Wer Schadenfreude sucht, der findet sie auch im Bericht der Zeitung Le Monde, die Marine Le Pens Kritik am Verbot - "ein Kniefall vor den Randalierern und ein schwerer Anschlag auf die Demokratie" - ihrer Aussage vom vergangenen Monat gegenüberstellt.

Noch vor vier Wochen war sie der Meinung, dass es im Ausnahmezustand keine Demonstration geben dürfe. Auch im Führungszirkel des FM widersprechen sich die Standpunkte. Nichte Marion Maréchal macht sich seit langem für ein Verbot stark. Der stellvertretende Parteivorsitzende Florian Philippot ist gegen ein Verbot.

Die Regierung hat inzwischen den Schalter umgelegt: Das Innenministerium erlaubt den Gewerkschaften die Demonstration auf einem festgelegten Parcours. Der Druck der Linken, auch innerhalb der regierenden Sozialdemokraten (PS) konnte nicht übergangen werden.

Innenminister: "außergewöhnlich hohe Bedrohungslage"

Zuvor hatte Innenminister Cazeneuve noch einmal erklärt, was alles bei den Überlegungen berücksichtigt werden müsse: "eine außergewöhnlich hohe Bedrohungslage, verbunden mit einer extremen Beanspruchung der Sicherheitskräfte seit Wochen, durch die Fußball-EM, durch den Einsatz an den Grenzen in einem besonderen Einwanderungskontext und allgemein durch den Rahmen der Operationen zur Aufrechterhaltung der Ordnung". Diese würden durch die deutliche Präsenz von gewaltbereiten Gruppen erschwert. Mehr als 500 Polizisten seien verletzt worden.

Am gleichen Tag gab es zum Thema nationale Sicherheit eine außergewöhnliche Überschrift im rechtskonservativen Figaro. Dort wird der Chef des Inlandgeheimdienstes DGSI mit der Warnung zitiert, dass das "Risiko eines Bürgerkriegs" bestehe.

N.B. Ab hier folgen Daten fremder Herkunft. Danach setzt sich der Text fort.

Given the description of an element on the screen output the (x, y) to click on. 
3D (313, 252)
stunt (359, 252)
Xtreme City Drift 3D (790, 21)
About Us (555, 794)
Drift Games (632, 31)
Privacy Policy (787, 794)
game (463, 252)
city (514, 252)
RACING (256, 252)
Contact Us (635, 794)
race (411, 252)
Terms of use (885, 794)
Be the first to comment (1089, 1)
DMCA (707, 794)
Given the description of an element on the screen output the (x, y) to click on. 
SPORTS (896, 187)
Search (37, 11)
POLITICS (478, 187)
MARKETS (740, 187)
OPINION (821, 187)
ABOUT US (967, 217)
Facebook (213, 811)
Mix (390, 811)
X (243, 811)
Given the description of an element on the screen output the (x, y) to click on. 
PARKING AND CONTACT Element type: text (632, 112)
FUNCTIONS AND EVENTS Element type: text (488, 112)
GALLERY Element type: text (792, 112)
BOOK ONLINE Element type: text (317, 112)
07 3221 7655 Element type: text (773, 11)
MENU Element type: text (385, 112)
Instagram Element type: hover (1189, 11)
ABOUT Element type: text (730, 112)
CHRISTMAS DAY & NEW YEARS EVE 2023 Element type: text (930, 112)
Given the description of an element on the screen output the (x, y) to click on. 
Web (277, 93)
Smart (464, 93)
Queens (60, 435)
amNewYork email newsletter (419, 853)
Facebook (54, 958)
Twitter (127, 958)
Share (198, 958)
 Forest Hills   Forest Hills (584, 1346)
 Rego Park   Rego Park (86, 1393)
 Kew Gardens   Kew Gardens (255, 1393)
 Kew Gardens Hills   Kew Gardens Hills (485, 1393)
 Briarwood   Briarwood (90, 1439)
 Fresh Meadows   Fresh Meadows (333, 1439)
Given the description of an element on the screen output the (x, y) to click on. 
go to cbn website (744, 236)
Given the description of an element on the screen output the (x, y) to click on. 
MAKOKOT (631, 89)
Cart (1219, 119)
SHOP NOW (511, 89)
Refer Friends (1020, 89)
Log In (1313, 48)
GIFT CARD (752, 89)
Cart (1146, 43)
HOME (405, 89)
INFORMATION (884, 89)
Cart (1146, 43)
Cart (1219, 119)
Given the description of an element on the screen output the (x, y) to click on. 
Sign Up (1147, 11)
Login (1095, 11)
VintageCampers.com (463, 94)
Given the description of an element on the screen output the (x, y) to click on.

Die Aussage von Patrick Calvar, angeblich gleichermaßen von Linken wie Rechten geschätzt, tauchte schnell in anderen Medien auf: "Frankreich steht am Rande eines Bürgerkriegs", warnt l’Express.

Was Calvar, der "Super-Agent mit kühlem Kopf" (L’Obs), zur Bedrohungslage erklärt, hat ebenfalls einiges mit der Überforderung der Sicherheitskräfte zu tun.

Um es kurz zu machen, Calvar hält folgendes Szenario für wahrscheinlich: eine Reihe von weiteren Terror-Anschlägen durch Dschihadisten, nicht notwendigerweise nur von IS-Fanatikern, auf die eine aufgerüstete Ultrarechte im Land reagiert, unterschiedliche Gruppen, die sich Waffen besorgt haben, zur "Selbstverteidigung" aufrufen und entsprechend loslegen.

Ultrarechte Gruppierungen bereiten sich auf Konfrontation vor

Zwar ist die Schlagzeile "au bord d’une guerre civile" (am Rande eines Bürgerkriegs) vom heutigen Mittwoch. Die wichtigsten Ausführungen dazu datieren aber schon vom 10. Mai. Sie finden sich in den Erklärungen des DGSI-Chefs vor einem parlamentarischen Untersuchungsausschuss zu den Attentaten am 13. November 2015. Jedem, der französisch lesen kann und sich für die Materie interessiert, sei das veröffentlichte Protokoll empfohlen, weil darin Details und Einschätzungen zu lesen sind, die eine gewisse Einsicht in die Wahrnehmung, Fahndungsmethoden und Denkweisen von Geheimdiensten geben. Auch sind interessante Widersprüche zu gängigen Annahmen zu lesen.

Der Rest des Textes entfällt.